Both Engler and Dzwonkowski urge Washington to immediately pass
legislation to mandate that all physicians start using electronic
medical records now.
Neither writer has bothered to see what physicians are doing and
facing. If either writer had looked, he would have found that
electronic medical records are creating a greater problem of
communication between physicians than already exists. Computers are
building a new Tower of Babel. One computer system cannot
communicate with another computer system. Worse yet as every
regional conference on computer communication illustrates, no
hospital or large organization is willing to give up its system in
favor of any other system. It is not possible to transfer records
from Beaumont Hospital to St. Mary Mercy Hospital, or to Oakwood or
Ford as each hospital has an electronic medical records system in
place that seems deliberately incompatible with any other
organization’s electronic medical record system. No institution
seems willing to cooperate with any rival hospital system.
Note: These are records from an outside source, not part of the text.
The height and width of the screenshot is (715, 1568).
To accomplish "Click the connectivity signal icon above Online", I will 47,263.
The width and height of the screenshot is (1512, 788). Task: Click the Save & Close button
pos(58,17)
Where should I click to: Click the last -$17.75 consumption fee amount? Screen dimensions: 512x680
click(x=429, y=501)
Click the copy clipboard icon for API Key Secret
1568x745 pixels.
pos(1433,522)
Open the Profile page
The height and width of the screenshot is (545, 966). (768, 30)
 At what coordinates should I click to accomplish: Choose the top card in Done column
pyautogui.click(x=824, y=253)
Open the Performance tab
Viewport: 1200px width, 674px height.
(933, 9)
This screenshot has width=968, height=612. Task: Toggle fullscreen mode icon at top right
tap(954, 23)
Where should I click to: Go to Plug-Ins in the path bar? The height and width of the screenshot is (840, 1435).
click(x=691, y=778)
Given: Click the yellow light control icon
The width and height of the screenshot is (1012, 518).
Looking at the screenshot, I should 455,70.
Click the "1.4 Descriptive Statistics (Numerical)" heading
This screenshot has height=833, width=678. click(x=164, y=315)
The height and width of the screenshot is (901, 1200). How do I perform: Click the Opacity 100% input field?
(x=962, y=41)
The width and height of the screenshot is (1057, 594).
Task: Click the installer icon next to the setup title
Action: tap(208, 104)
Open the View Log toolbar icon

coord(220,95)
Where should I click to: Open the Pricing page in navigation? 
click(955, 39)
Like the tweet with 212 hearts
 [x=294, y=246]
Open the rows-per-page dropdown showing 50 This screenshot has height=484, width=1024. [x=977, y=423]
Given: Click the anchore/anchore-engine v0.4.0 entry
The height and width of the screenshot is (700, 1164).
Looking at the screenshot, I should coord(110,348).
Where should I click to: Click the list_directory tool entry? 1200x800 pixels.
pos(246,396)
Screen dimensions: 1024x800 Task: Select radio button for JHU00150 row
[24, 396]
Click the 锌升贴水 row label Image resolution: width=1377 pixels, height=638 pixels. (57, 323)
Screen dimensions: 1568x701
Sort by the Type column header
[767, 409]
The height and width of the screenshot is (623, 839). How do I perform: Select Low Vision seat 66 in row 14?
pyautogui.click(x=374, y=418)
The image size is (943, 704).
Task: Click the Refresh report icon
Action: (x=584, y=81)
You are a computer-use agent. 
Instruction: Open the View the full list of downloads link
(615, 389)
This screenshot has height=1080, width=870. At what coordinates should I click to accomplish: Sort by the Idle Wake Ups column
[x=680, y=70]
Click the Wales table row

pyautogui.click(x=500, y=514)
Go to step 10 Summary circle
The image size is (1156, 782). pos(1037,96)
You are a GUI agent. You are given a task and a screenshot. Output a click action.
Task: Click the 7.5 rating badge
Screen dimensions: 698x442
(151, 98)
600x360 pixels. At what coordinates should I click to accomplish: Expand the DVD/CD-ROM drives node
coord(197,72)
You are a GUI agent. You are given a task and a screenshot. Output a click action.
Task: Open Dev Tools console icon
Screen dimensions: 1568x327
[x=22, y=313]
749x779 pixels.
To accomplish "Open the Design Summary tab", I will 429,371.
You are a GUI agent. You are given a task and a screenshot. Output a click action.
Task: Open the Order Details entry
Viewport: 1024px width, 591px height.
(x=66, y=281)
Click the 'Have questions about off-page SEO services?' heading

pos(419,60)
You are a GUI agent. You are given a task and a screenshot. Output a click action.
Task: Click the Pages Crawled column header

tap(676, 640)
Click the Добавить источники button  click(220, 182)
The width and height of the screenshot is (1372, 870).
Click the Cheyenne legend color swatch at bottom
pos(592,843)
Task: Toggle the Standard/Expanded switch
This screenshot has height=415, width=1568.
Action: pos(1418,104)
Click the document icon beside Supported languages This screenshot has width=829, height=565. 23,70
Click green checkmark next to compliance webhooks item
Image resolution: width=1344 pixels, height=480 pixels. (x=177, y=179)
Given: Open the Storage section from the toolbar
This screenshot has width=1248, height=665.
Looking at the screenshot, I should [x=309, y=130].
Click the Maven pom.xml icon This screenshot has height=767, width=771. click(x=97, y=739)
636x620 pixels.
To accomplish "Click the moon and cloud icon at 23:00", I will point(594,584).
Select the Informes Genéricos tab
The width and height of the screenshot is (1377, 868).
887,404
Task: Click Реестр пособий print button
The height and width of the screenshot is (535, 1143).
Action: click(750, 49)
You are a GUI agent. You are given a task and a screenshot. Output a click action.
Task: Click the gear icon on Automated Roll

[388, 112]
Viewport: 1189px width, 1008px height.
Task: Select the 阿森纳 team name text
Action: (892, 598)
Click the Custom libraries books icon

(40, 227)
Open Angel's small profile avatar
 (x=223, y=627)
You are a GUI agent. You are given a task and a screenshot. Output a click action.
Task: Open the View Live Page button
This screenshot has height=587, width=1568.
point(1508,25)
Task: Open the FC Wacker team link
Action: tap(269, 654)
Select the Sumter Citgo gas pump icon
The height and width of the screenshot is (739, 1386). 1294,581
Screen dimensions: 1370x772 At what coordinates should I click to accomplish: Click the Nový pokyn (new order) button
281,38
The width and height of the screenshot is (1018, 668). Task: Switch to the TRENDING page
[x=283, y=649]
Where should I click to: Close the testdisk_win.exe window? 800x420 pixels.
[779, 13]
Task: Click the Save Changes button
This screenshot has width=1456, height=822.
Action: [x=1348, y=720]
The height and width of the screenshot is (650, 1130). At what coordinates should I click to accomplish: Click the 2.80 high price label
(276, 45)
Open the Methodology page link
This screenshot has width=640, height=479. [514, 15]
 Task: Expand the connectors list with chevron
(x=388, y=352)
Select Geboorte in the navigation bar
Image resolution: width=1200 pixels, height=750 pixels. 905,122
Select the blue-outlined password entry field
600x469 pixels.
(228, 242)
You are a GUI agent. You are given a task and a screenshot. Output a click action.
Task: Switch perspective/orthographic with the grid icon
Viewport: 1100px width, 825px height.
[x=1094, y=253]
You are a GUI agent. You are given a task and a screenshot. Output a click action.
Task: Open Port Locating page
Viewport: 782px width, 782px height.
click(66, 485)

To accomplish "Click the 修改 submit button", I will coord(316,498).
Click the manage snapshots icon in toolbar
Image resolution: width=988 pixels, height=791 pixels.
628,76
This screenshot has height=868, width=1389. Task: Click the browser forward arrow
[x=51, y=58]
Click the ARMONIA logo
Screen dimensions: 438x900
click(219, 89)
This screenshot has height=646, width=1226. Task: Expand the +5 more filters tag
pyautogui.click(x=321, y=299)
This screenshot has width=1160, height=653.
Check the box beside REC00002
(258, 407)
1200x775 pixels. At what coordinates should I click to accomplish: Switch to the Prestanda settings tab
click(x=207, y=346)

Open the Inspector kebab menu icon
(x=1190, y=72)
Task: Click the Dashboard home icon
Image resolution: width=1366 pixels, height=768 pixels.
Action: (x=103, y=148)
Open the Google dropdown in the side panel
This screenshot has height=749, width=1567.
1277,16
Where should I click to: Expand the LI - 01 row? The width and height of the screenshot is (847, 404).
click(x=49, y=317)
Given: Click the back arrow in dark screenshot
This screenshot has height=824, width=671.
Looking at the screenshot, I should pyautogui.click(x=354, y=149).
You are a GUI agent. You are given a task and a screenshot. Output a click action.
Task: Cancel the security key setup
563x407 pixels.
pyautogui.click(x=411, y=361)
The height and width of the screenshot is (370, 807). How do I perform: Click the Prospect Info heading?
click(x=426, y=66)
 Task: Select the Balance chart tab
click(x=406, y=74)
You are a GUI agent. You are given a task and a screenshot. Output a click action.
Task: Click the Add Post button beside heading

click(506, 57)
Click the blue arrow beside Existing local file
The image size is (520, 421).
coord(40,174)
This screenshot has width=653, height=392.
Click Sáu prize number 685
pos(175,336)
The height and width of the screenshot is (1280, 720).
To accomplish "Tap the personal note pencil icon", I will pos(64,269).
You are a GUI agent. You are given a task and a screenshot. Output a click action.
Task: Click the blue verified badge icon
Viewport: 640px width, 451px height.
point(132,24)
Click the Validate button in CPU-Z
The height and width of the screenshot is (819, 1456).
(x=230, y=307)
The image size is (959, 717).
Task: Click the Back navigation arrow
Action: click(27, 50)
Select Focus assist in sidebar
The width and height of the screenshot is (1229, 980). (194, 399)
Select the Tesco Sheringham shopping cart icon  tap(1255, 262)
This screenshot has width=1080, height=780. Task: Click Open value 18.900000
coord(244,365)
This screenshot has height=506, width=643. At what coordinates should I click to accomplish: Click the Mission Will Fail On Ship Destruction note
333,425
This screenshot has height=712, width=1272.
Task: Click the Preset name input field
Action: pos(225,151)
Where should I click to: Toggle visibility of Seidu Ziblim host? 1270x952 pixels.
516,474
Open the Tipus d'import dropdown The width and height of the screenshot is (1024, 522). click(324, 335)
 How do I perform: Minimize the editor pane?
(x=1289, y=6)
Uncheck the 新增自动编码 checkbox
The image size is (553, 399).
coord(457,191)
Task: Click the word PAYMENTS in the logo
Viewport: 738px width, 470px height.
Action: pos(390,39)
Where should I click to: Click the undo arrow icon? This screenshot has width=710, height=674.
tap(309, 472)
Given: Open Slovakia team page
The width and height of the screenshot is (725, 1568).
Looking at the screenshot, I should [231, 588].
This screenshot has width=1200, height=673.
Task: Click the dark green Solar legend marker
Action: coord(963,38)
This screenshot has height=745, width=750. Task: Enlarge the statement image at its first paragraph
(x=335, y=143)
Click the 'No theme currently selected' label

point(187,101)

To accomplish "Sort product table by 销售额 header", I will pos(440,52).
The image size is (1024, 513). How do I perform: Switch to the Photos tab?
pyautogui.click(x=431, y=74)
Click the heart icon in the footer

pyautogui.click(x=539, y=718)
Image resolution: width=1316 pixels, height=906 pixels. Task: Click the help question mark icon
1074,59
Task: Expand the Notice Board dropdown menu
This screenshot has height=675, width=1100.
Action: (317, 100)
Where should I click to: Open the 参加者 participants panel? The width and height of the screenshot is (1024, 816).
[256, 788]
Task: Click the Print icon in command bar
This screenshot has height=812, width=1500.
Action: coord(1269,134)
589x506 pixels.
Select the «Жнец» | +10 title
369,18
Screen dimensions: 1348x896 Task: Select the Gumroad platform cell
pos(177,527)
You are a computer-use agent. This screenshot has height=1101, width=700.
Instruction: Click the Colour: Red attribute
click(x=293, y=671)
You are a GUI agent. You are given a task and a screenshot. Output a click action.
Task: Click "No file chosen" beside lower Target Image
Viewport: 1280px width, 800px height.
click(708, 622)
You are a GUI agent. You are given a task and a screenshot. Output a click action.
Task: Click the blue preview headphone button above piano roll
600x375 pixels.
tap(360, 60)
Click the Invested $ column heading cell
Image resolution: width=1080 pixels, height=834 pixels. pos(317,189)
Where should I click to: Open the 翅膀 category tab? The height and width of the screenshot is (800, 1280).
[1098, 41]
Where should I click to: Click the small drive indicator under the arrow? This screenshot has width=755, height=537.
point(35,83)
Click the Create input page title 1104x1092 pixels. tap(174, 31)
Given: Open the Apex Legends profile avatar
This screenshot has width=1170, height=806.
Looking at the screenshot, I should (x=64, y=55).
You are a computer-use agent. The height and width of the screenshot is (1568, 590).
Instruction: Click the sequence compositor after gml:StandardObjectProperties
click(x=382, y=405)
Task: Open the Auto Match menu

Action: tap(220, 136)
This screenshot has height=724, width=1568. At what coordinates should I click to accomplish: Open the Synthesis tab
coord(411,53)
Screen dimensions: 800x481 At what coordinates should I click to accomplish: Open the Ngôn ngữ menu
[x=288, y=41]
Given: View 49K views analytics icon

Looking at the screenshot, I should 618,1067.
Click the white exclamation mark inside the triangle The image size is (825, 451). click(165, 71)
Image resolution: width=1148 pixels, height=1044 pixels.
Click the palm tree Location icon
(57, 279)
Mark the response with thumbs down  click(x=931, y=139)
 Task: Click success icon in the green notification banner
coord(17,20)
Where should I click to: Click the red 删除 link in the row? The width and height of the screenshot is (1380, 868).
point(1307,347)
A recent experience of the Michigan State Medical Society further
illustrates the problem of incompatibility. In the Medical Society's
study of 14 practices that had installed an electronic medical
record system, 16 venders were involved as two practices were so
disgusted with their initial choice that they began again. No office
in the 14 practices could communicate electronically with any other
computerized practice because each vendor used his own private
(proprietary) system of programming.
The Michigan State Medical Society evaluation also brought out the
difficulties physicians face evaluating electronic medical record
software, and the distance that persists between programmers who
design the software, and physicians and medical offices that use the
programs in real life. The gap between theory and practice remains
enormous.
In addition, no study to date has shown that introduction of the
computerized records to a hospital has changed a hospital’s
mortality rate. Statistics eventually may show the mortality worsens
since tending computers takes nursing and physician time away from
caring for patients.
It is naïve to expect that Congress should or would act immediately
to set a standard and supply funds to develop a single network of
electronic medical records across the country. John Engler, with his
experience in politics, should know better than to tell Congress to
legislate expanded use of information technology. Congress cannot
develop a standard for electronic transmission because of the
intense efforts of competing Silicon Valley groups to become the
winner in the giant payoff that will result. Furthermore, with the
government budget already strained beyond revenue capacity, no
chance exists that Congress will provide any more than a token
amount for information technology, which is what Congress has done
the last five years.
The problem for physicians is that articles such as published by
Engler and Dzwonkowski, poison physician-patient relations. The
articles make physicians look more concerned with holding on to
income then in furthering patient care. The newspapers also give
readers the impression that physicians are backward in their
understanding and acceptance of technology.
The paradox is that the public clamor for this supposed life-saving
technology now yields an advance in information that goes no further
than a doctor’s office or a hospital’s front door. The present
electronic medical record makes patient care more sophisticated but
how much improved is debatable.
To obtain more information, physicians continue to rely on the fax
and the phone. Eventually, freely mobile and readily accessible
medical information will gird this country, but not for the
foreseeable future.
Dr. Adelman’s Response
The problems
outlined are certainly real, and they are major obstacles. The
technology is over-hyped, and the Tower of Babel is upon us, but
nevertheless younger physicians will demand the electronic medical
record, because that is how they work. As a result, the systems
gradually will begin to work with each other. The trick is to push
insurers, clinics, hospitals and government to foot as much of the
costs as possible.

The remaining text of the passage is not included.